Download or read book Decolonizing Science in Latin American Art written by Joanna Page and published by UCL Press. This book was released on 2021-04-15 with total page 286 pages. Available in PDF, EPUB and Kindle. Book excerpt: Projects that bring the ‘hard’ sciences into art are increasingly being exhibited in galleries and museums across the world. In a surge of publications on the subject, few focus on regions beyond Europe and the Anglophone world. Decolonizing Science in Latin American Art assembles a new corpus of art-science projects by Latin American artists, ranging from big-budget collaborations with NASA and MIT to homegrown experiments in artists’ kitchens. While they draw on recent scientific research, these art projects also ‘decolonize’ science. If increasing knowledge of the natural world has often gone hand-in-hand with our objectification and exploitation of it, the artists studied here emphasize the subjectivity and intelligence of other species, staging new forms of collaboration and co-creativity beyond the human.

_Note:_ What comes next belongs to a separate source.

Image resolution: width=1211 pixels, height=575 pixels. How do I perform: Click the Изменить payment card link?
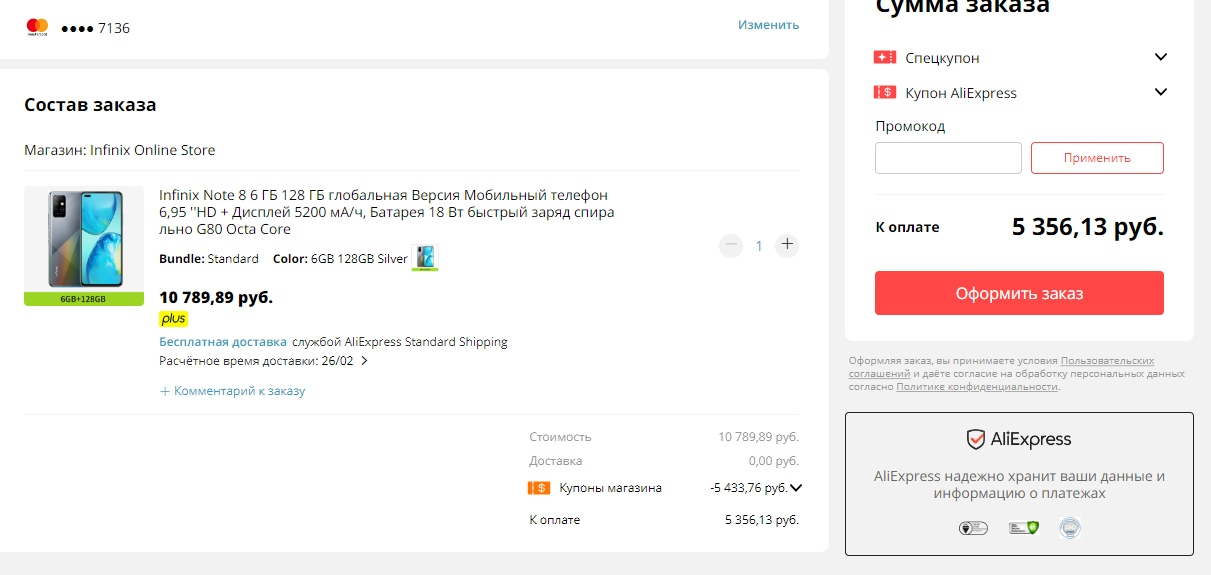pos(768,25)
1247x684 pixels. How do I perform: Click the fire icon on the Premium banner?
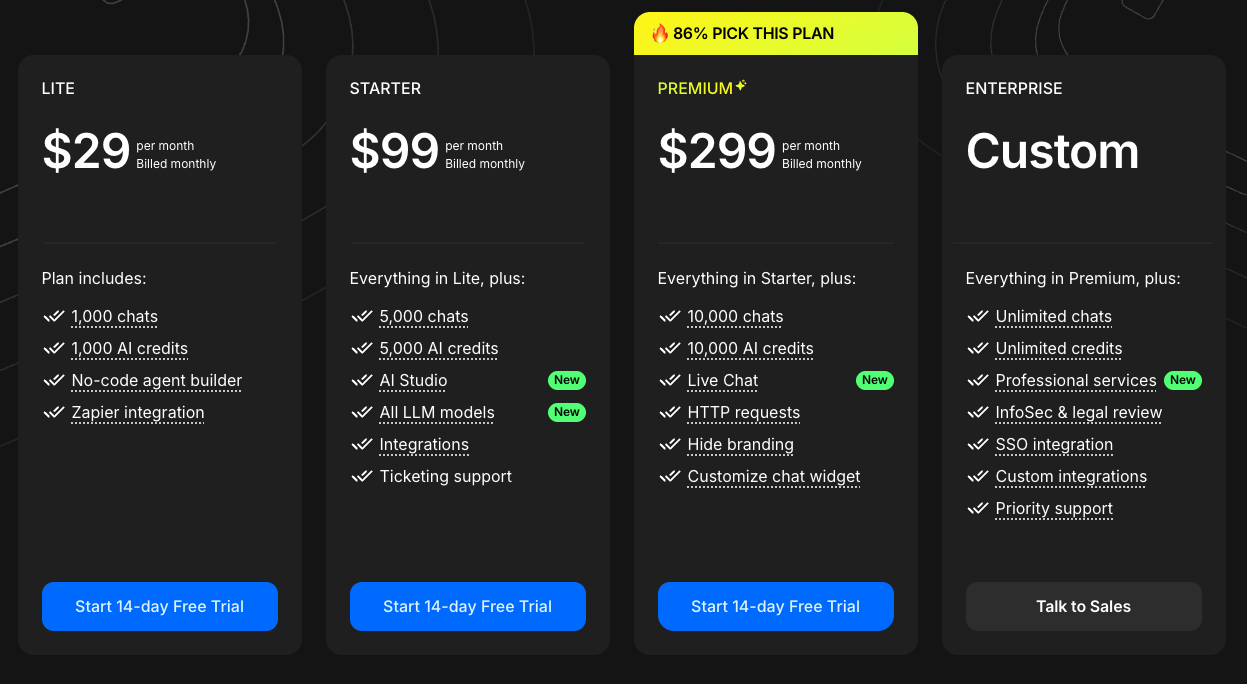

They design technologies that work with organic processes to promote the health of ecosystems, and seek alternatives to the logics of extractivism and monoculture farming that have caused extensive ecological damage in Latin America. They develop do-it-yourself, open-source, commons-based practices for sharing creative and intellectual property. They establish critical dialogues between Western science and indigenous thought, reconnecting a disembedded, abstracted form of knowledge with the cultural, social, spiritual, and ethical spheres of experience from which it has often been excluded. Decolonizing Science in Latin American Art interrogates how artistic practices may communicate, extend, supplement, and challenge scientific ideas. At the same time, it explores broader questions in the field of art, including the relationship between knowledge, care, and curation; nonhuman agency; art and utility; and changing approaches to participation. It also highlights important contributions by Latin American thinkers to themes of global significance, including the Anthropocene, climate change and environmental justice.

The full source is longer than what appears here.